11 - Mixture of Gaussian

8 minute read

In the last article, we learned how general Expectation Maximization algorithm works. Here, we will use EM algorithm to use Gaussian Mixture model. The programming assignment is from Bayesian Methods for Machine Learning by National Research University Higher School of Economics.

Gaussian Mixture Model

Gaussian mixture model assumes each data points comes from a certain Gaussian from several Gaussian. That is, once from which Gaussian the data point would be generated chosen, the Gaussian generates the data point based on its own parameters such as mean and covariance.
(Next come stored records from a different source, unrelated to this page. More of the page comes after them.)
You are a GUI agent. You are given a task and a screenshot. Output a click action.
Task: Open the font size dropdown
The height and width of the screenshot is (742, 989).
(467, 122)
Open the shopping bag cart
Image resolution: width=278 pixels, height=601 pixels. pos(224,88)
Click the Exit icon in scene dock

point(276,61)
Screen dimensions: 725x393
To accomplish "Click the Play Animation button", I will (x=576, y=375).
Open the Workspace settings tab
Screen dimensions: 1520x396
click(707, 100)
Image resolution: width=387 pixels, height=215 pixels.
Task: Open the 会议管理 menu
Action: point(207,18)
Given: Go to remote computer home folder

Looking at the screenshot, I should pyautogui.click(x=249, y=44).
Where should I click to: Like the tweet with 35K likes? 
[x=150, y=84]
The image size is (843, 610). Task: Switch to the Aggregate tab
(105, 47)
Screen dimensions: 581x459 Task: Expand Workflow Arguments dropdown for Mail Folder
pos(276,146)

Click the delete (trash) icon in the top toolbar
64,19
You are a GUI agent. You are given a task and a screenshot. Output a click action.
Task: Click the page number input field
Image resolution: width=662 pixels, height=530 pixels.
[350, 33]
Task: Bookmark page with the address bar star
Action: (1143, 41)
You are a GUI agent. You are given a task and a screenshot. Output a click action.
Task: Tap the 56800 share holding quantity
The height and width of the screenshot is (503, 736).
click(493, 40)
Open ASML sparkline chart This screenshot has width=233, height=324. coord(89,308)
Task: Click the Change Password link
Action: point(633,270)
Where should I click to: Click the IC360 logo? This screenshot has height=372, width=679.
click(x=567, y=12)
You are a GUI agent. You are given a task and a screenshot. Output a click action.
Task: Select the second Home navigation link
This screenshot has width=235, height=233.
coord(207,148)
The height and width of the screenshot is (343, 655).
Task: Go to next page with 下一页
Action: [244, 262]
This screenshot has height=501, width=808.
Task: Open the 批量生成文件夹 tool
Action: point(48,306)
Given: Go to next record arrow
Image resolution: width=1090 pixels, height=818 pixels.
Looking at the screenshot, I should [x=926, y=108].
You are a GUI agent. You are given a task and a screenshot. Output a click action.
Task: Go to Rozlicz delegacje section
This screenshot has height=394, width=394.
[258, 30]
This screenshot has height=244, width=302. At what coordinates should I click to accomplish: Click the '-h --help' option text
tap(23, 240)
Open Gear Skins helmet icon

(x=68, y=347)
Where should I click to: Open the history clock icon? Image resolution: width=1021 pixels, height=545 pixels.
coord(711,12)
Thus the likelihood would be:

\[p(x_i \mid \theta) = \sum_j^K N(x_i \mid \mu_1, ..., \mu_k, \Sigma_1, ... ,\Sigma_k)\]

Here the \(\pi_j\) indicates the probability of a random data points generated from j Gaussian. The latent variable \(t_i\) shows which Gaussian the data point \(x_i\) is created. For better understanding, we can use directed acyclic graph below.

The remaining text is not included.